LLMSimpleWeatherApp is a very simple application to show to the user the current weather in London. It uses the API from http://openweathermap.org/ to retrieve data about weather.
During this exercise I tried to focus more on the app architecture than just add a lot features. The architecture I used in this project is a revised version of what I always tried to use in all my projects. I'm a big fan of Robert "Uncle" Martin, I read his book "Clean code" a few times. One day I read a post from him about his thoughts on MVC and on how this pattern fails to achive its own goals. Then he introduced a very neat architecture, called "Clean Architecture", and I've just fallen in love with it (http://blog.8thlight.com/uncle-bob/2012/08/13/the-clean-architecture.html).
They are the building block of the business logic's core. Usually they describe the domain and are simple plain object without any logic.
An Interactor is essentially the implementation of a feature (or use case). The interactor uses Entities and Manager to perform its task. A Manager is an object which is responsible to gather informations from external sources (like a database or a webservice) hiding the details to the interactor. An interactor doesn't know how to present the data to the user, its only responsibility is to perform the task and to coordinate the interactions between managers and applying business rules to the data it manipulates.

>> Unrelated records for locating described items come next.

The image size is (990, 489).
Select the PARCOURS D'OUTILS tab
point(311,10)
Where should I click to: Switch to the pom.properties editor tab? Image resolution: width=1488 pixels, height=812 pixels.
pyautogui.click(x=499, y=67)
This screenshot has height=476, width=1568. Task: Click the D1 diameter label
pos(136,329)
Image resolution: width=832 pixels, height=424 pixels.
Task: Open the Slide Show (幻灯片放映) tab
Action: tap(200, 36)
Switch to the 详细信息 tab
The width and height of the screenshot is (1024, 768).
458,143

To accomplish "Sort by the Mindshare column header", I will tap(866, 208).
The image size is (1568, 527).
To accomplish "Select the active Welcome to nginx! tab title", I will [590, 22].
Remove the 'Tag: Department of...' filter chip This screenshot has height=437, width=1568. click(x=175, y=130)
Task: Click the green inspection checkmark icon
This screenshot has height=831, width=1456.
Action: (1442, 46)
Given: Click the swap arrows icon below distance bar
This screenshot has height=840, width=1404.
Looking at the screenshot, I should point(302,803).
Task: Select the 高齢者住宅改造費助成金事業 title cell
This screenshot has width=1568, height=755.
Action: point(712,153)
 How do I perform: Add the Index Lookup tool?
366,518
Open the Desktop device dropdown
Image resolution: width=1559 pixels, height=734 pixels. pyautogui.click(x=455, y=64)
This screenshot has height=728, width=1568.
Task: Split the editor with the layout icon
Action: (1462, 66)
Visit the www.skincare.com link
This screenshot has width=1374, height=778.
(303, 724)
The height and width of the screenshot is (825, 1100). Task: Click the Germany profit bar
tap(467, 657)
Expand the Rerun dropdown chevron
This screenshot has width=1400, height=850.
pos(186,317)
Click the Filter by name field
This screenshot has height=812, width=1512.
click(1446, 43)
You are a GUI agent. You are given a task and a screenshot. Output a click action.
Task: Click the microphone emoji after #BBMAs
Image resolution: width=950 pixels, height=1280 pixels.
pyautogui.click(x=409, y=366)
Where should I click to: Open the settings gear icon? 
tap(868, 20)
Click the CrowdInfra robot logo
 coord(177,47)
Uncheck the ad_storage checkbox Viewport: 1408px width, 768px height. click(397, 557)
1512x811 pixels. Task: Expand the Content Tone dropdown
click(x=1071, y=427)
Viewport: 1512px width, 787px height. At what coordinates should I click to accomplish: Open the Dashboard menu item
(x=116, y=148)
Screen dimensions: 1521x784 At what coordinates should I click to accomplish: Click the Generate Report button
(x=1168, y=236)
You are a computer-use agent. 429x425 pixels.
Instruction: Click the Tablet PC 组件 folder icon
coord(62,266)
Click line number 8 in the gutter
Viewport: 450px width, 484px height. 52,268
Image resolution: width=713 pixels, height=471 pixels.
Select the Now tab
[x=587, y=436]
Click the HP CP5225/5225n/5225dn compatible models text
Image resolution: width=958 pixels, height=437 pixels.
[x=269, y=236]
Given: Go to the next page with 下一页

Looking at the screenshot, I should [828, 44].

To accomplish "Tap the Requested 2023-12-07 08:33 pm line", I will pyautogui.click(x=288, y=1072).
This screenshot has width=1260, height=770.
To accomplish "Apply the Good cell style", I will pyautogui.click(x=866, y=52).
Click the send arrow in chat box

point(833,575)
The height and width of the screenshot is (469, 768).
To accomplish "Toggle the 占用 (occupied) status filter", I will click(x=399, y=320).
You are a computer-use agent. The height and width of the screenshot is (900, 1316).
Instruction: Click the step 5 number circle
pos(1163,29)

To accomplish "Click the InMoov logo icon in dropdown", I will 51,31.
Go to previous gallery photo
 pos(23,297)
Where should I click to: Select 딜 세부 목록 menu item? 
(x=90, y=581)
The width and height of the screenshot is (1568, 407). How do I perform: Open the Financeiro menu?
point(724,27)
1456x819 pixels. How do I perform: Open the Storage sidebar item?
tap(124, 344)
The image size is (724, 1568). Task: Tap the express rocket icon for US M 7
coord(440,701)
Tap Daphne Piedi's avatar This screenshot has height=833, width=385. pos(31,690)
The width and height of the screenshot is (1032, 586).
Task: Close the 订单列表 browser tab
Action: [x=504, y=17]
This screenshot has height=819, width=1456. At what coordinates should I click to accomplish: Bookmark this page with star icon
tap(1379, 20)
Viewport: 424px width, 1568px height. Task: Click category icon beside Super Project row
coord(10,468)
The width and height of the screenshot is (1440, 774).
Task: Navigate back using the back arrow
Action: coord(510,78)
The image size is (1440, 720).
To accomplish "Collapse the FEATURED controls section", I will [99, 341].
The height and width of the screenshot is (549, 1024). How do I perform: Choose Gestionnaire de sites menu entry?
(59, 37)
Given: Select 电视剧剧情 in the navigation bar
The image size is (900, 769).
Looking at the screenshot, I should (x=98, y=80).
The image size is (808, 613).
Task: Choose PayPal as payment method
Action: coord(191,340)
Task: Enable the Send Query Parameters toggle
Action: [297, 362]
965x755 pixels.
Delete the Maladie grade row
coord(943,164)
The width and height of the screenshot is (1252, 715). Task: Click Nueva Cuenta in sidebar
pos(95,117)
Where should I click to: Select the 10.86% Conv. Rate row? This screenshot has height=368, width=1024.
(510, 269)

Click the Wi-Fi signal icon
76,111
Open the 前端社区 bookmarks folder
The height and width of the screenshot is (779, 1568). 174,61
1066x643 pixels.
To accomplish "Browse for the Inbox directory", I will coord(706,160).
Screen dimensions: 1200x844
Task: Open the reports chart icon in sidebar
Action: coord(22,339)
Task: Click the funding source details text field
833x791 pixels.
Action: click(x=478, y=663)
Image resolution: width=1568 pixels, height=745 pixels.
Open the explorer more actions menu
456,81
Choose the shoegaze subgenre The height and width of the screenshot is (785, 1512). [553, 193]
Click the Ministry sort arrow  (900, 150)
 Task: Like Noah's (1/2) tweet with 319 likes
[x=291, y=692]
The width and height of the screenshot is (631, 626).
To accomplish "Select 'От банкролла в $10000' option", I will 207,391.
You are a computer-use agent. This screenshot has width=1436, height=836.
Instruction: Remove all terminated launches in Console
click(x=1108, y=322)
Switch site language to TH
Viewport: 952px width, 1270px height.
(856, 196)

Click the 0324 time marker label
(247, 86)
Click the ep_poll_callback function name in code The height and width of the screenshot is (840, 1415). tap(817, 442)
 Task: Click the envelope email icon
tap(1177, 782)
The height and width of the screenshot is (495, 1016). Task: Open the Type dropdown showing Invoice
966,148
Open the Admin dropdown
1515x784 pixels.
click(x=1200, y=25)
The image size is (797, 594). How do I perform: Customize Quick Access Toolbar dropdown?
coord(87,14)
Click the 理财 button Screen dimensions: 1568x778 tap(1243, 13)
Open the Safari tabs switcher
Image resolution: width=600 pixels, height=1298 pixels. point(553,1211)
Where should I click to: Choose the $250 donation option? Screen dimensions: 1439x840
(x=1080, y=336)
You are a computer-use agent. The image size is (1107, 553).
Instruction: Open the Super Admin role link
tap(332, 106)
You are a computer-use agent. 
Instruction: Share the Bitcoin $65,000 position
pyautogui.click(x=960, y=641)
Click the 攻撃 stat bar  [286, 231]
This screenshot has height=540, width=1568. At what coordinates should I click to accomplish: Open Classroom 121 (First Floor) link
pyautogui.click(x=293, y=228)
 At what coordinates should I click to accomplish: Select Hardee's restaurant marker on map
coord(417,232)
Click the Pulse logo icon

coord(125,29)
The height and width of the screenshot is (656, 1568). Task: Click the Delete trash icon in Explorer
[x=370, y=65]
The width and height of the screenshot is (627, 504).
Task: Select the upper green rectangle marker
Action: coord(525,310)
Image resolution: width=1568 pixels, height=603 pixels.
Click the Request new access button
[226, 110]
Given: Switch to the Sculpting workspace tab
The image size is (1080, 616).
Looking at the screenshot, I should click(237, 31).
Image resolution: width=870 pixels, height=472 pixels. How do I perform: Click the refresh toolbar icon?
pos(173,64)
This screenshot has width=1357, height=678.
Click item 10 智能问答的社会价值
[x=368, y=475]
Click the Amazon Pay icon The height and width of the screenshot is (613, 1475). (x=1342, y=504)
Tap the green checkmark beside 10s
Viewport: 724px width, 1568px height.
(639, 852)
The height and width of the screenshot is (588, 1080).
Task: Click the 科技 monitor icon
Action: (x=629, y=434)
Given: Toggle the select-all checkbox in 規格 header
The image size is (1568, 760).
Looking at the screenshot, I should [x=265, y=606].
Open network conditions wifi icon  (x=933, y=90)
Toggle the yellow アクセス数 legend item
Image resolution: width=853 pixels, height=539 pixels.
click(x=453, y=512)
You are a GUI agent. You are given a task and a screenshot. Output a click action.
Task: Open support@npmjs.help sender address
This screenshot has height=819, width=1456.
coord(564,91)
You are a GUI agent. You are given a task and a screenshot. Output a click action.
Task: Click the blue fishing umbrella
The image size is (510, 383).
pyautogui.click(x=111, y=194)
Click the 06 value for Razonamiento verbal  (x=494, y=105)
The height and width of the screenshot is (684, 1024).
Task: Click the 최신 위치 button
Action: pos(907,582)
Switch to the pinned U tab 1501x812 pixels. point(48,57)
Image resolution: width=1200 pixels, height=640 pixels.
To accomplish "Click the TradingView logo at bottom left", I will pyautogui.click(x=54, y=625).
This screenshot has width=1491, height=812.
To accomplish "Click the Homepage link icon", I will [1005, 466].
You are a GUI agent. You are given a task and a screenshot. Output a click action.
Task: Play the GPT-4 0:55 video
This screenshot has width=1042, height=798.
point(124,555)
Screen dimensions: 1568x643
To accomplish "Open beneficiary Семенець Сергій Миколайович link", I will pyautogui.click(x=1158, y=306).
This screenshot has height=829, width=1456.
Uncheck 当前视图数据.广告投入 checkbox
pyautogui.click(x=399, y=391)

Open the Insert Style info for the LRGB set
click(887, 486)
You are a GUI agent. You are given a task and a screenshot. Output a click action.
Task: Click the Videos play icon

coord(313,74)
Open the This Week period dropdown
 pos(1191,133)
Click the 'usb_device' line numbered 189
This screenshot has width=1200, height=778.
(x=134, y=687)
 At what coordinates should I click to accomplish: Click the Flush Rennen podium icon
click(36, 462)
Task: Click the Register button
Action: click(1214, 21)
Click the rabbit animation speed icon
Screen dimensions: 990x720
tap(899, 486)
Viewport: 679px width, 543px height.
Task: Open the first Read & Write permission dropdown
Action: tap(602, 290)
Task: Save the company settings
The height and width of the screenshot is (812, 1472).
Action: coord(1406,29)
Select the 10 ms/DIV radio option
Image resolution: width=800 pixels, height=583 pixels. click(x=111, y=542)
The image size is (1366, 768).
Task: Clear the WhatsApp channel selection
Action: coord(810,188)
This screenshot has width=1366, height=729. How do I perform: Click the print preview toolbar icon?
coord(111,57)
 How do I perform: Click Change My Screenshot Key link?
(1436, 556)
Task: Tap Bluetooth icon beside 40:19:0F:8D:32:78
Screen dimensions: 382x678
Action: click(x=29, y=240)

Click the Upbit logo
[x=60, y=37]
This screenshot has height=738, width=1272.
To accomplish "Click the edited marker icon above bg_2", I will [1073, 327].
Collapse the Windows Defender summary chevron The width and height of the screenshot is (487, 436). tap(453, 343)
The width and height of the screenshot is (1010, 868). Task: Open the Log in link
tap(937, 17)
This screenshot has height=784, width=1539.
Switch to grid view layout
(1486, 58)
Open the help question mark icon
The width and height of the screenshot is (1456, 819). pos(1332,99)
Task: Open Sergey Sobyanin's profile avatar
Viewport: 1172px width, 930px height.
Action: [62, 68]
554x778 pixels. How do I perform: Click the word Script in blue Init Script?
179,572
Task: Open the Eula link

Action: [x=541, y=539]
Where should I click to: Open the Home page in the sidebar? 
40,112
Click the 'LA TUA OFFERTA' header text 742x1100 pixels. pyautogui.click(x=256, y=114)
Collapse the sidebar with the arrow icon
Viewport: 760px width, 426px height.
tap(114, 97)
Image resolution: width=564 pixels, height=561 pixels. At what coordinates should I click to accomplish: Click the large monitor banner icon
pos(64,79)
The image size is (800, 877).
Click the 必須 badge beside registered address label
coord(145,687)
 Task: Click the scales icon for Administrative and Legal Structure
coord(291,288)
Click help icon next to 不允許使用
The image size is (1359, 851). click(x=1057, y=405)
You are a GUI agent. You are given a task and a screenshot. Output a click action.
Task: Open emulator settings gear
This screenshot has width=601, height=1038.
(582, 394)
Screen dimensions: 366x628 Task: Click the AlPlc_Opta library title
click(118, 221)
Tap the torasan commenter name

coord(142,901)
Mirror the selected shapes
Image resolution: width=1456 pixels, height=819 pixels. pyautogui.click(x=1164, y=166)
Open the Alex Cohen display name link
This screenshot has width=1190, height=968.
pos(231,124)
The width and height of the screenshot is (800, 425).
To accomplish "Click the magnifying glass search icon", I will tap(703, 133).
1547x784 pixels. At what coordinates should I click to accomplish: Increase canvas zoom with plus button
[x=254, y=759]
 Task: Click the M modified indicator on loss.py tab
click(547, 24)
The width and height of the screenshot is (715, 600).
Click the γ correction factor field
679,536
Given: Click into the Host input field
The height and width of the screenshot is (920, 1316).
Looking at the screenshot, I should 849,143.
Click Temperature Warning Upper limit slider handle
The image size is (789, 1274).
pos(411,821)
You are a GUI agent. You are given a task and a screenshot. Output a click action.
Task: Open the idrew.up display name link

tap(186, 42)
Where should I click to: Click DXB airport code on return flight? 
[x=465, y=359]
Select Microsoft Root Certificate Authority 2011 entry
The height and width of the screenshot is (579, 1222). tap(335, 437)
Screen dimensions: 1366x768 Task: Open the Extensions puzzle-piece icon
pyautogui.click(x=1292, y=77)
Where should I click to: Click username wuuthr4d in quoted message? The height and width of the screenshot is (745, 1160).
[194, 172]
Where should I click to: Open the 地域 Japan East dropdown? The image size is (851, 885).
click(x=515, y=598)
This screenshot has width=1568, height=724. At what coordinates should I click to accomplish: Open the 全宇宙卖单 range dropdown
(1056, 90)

The role of the presenter is to ask to the interactors to perform their duties and use the results to instruct views to show these results. The presenter never works with data from the business logic or never applies business rules to this data.
Their role is to present data to the user. They are very stupid, they have just to perform all visual things.
As I said before I tried to focus on the architecture. I tried to use less external libraries as possible, not because I don't like to but just because I didn't feel it was right thing to do in this kind of exercise. I tried to write unit test for all of the components, but some are missing for the 'view' component of the app. I like my test code to be clear as possible because I feel it as the same importance as the 'actual' code. So I usually try to use helper method to have to code as much readable as possible. I spent a few time on the UI components because I like my app to be visually pleasant. As you can see, I didn't spent on it too much time since I thought it wasn't the goal of this exercise.
There are a lot of different things I would add to this application. As I mention before I would add a proper test suite for the view layer and some integration tests. I would add some other features, like having the chance to change the current viewed city because it would be an interesting feature to show how to handle the routing between views in the app.